I was in Berlin for the ecumenical festival of 2003 and noticed how the official ecumenical services definitely seemed “planned by committee.” They were mind-numbingly boring! But I had a great time hanging out at the Lutheran seminary downtown during the festival and chatting with them and some We Are Church folks over beer
and I also enjoyed praying Compline with the Lutherans there on other occasions.
Any kind of minimal-disagreement liturgy is boring. That’s why I like to go to 1962 Missal (aka Tridentine) Masses — there’s something incredibly powerful about not even being concerned that a stranger walking in wouldn’t have a clue what’s going on. It’s not that the stranger isn’t welcome — it’s that they don’t perceive a need to force banality on themselves, so as to be perceived as “welcoming.”
Mark –
Yes, exactly! Even a complete outsider comes away from a service like that knowing that there is a “there” there. Something is really going on in those liturgies. It might not be something that person agrees with or even understands, but there’s something to engage with. That’s not often the case with try-to-please-everyone services.
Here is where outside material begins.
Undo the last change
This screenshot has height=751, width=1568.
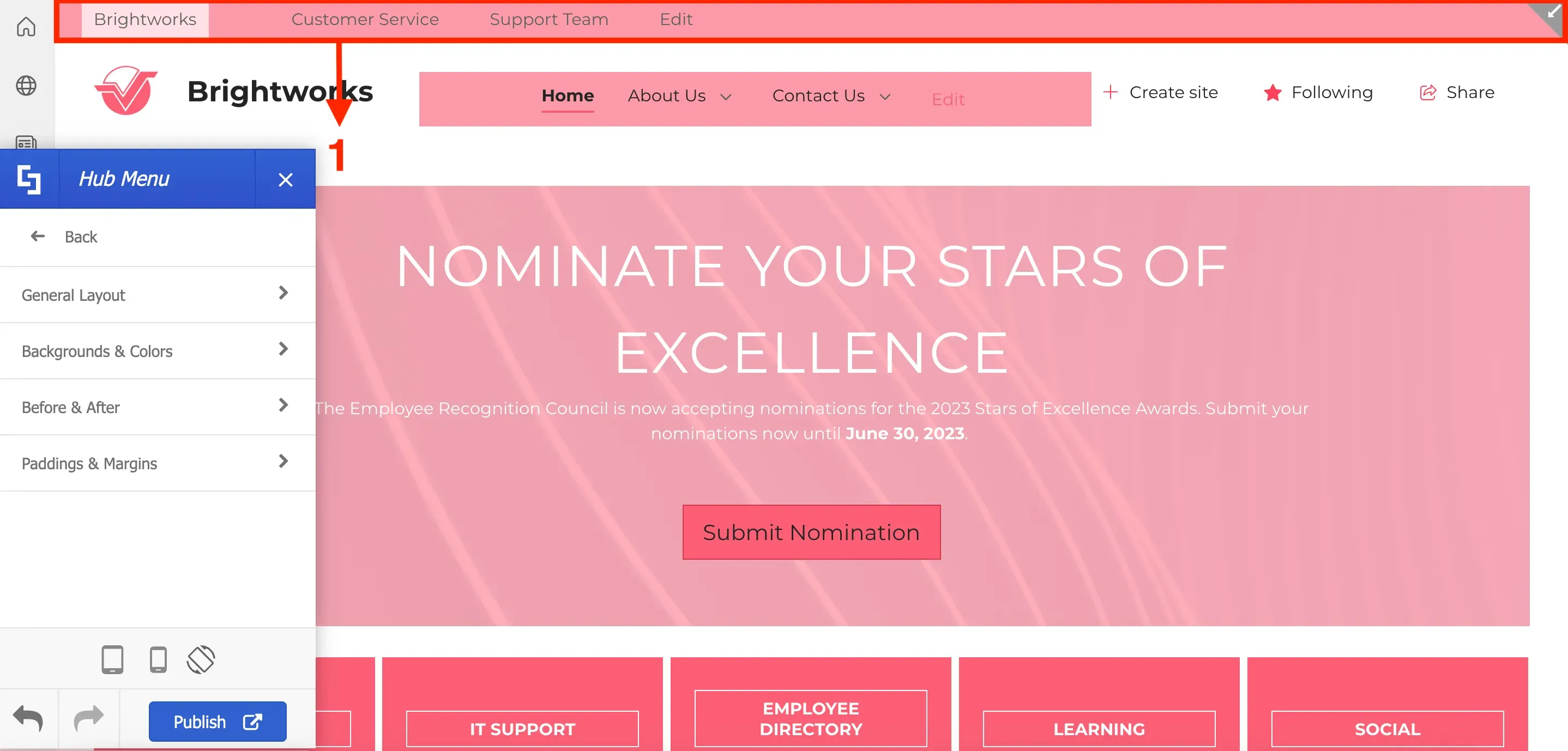coord(28,719)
Man…I am about 3 days too late for the conversation!
My concern ultimately is that we are forming this very bland sort of Protestantism that loses the ultimate gifts of the varying traditions and glosses over our differences. I’m Lutheran (and not UMC, TEC, etc) for a set of very valid reasons. I would assume that many folks feel the same way about their traditions. It is not because I do not see the beauty present in other churches, nor is it because I believe the other churches are devoid of the Gospel that I am Lutheran. I am just not so sure that we need this top down ecumenism to validate it.